2009-01-18 [長年日記]
_ [book] 量子暗号
日経BPエレクトロニクス編集員の石井茂さんの本。
もともと日経エレに掲載された記事をまとめたとのことで、
雰囲気も日経エレ風。
量子暗号のプロに取材した内容を石井さんが分かりやすく解説していく流れです。
現在の(正確には3年前くらいか)量子暗号の状況と、
BB84やBBM92などの各プロトコルがざっくりと理解できます。
物理の知識がなくても読めるくらいなので概況をざっと知りたい方にオススメ。
逆に物理の突っ込んだ話を知りたい人には物足りない感じかな。
私は物足りなさは感じたけど、現況が理解できたのがよかった。
特に「通信者同士の認証を量子暗号でどうやるのか、まだ決定打がない」のが分かったのはよかった。

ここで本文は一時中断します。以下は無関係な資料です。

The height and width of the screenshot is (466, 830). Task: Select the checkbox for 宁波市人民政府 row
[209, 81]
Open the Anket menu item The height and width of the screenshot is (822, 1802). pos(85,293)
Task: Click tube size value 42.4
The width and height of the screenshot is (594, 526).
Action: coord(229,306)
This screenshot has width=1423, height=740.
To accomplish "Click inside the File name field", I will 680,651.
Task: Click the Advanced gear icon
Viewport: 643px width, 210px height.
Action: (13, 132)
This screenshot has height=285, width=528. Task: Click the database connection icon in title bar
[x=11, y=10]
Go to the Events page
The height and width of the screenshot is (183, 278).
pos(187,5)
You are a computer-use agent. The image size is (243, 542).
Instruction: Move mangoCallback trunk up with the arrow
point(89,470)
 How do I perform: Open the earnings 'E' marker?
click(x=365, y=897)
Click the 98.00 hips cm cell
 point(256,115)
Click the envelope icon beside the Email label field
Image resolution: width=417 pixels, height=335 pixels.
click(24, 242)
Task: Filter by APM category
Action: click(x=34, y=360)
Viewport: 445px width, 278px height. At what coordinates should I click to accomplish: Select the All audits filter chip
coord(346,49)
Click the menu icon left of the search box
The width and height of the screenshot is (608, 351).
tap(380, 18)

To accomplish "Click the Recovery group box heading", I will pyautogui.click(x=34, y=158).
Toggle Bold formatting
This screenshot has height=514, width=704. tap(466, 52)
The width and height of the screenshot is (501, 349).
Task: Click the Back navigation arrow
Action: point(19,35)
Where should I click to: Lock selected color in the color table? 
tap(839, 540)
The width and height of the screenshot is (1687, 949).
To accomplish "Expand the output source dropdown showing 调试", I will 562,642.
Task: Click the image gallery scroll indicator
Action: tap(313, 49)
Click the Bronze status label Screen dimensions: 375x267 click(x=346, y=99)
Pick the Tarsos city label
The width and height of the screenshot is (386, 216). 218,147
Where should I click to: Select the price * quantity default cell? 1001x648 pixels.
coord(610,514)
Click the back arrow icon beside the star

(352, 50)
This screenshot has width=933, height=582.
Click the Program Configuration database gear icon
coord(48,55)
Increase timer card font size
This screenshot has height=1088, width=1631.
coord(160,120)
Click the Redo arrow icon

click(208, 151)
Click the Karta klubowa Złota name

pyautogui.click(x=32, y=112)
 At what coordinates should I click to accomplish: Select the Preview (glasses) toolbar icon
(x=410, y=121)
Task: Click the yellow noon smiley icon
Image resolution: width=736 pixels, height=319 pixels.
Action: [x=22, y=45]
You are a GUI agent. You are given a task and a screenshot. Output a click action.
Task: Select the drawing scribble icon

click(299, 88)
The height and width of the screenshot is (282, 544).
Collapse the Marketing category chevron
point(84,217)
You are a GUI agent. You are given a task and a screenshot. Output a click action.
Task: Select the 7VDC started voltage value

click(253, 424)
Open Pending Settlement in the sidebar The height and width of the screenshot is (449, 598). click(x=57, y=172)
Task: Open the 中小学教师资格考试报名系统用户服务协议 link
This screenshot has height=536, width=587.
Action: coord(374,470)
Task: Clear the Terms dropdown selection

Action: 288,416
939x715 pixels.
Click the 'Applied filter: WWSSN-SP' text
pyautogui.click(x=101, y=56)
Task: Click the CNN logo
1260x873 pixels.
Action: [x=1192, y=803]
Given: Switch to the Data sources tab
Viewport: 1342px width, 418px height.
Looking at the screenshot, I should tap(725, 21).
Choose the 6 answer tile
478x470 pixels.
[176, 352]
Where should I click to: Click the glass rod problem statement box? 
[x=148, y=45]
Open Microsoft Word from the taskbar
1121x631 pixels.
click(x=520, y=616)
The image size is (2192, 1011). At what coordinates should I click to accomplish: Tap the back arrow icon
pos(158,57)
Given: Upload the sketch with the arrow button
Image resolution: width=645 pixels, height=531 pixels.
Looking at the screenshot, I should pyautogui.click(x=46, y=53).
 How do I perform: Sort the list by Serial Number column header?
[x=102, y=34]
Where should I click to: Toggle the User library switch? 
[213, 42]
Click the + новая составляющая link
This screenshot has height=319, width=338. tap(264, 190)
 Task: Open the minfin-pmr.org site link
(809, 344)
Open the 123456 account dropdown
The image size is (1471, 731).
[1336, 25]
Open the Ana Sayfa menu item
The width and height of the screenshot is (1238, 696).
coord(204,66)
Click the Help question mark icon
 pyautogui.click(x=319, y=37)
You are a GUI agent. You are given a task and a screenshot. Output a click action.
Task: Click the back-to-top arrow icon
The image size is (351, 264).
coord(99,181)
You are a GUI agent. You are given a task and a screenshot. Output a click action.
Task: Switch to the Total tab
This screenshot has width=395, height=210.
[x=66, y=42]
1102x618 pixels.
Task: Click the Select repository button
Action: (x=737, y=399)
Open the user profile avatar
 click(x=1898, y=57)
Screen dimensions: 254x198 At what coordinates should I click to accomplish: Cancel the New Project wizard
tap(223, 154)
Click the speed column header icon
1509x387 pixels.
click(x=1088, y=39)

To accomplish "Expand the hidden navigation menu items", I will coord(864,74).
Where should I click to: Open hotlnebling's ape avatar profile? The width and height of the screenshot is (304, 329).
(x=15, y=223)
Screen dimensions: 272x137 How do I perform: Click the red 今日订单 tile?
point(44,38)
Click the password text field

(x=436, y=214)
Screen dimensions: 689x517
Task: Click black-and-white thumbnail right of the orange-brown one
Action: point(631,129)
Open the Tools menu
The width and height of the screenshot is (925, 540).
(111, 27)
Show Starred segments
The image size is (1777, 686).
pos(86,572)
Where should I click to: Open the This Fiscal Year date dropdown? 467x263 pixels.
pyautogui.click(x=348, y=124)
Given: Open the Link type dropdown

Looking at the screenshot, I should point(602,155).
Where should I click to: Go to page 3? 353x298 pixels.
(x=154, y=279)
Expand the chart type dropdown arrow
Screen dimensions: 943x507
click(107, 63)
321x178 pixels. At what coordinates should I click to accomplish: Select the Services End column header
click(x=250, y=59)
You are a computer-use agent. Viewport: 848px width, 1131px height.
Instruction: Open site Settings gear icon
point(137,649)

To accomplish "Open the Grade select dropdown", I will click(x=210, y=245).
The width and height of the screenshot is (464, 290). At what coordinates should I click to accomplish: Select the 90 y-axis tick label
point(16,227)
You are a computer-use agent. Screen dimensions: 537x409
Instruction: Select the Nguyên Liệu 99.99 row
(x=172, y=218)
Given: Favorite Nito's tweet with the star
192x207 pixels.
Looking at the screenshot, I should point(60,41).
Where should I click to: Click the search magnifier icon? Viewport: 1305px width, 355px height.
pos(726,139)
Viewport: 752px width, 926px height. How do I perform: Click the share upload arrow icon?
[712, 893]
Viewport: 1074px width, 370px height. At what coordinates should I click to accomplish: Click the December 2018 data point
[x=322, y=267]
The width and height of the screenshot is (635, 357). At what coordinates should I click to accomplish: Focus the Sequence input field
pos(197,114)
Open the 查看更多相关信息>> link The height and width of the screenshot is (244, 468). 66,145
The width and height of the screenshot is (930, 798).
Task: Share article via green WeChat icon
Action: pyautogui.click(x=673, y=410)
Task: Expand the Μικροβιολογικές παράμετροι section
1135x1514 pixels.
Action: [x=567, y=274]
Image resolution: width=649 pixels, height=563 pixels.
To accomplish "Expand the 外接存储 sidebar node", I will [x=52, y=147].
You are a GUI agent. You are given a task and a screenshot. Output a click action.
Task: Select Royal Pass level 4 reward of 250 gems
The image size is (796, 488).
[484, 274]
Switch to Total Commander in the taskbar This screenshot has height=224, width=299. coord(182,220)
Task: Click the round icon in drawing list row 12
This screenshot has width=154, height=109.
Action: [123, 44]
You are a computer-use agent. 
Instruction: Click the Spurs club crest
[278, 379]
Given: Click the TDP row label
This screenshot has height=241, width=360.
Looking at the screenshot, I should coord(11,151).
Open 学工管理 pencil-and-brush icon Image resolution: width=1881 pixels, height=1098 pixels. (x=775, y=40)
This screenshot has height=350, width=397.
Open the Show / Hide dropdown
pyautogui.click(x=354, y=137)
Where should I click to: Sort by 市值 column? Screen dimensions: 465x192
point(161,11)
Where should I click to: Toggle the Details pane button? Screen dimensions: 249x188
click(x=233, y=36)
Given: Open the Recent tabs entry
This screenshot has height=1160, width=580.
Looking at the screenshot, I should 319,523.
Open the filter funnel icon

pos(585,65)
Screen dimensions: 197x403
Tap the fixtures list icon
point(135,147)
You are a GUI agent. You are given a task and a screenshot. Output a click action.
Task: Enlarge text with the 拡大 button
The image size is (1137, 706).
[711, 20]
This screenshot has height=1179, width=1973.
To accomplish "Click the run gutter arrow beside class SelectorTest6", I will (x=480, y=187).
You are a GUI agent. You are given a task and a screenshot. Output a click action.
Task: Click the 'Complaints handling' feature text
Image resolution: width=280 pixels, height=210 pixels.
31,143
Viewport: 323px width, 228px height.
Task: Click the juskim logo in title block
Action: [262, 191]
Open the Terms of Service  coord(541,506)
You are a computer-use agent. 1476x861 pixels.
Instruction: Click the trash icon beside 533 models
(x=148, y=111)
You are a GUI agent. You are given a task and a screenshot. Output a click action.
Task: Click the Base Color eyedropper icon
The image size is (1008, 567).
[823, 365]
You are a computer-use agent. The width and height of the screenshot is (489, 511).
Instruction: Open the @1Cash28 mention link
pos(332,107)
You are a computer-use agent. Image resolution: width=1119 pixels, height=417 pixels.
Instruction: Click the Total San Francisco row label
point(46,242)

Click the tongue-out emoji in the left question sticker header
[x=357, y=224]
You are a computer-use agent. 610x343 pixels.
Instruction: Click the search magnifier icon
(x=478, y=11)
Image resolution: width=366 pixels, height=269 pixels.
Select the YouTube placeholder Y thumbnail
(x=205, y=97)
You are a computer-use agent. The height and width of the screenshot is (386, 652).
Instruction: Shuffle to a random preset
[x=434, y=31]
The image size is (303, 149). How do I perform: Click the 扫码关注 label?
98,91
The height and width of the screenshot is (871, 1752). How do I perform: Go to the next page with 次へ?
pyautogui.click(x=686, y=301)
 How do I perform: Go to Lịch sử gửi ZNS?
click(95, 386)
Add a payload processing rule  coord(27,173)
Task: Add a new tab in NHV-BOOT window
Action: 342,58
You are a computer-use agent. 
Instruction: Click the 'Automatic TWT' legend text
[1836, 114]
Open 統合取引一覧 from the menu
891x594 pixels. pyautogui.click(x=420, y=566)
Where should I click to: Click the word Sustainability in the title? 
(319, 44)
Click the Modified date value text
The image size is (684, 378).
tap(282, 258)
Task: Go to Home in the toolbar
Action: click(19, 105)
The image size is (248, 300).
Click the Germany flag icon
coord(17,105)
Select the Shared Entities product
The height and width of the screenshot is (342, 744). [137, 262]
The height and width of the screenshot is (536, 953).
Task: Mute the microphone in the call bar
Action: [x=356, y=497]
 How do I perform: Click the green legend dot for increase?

量子暗号の仕組みで、「通信している相手が間違いなく通信したい相手である」ことを確認する必要がある。
現在の証明書などを使って認証する仕組みだと、
現在の証明書はRSA、大きな数の素因数分解が困難なことを利用した暗号、を用いているので
量子コンピュータなど素因数分解が高速に演算できる機器ができてしまうとそこから崩れてしまう。
量子暗号の枠組みで相互認証できる仕組み、どういうアプローチをとればいいんだろね。
あと、私の量子暗号の資料もupdateしたい点に気づけてきたので更新したいです。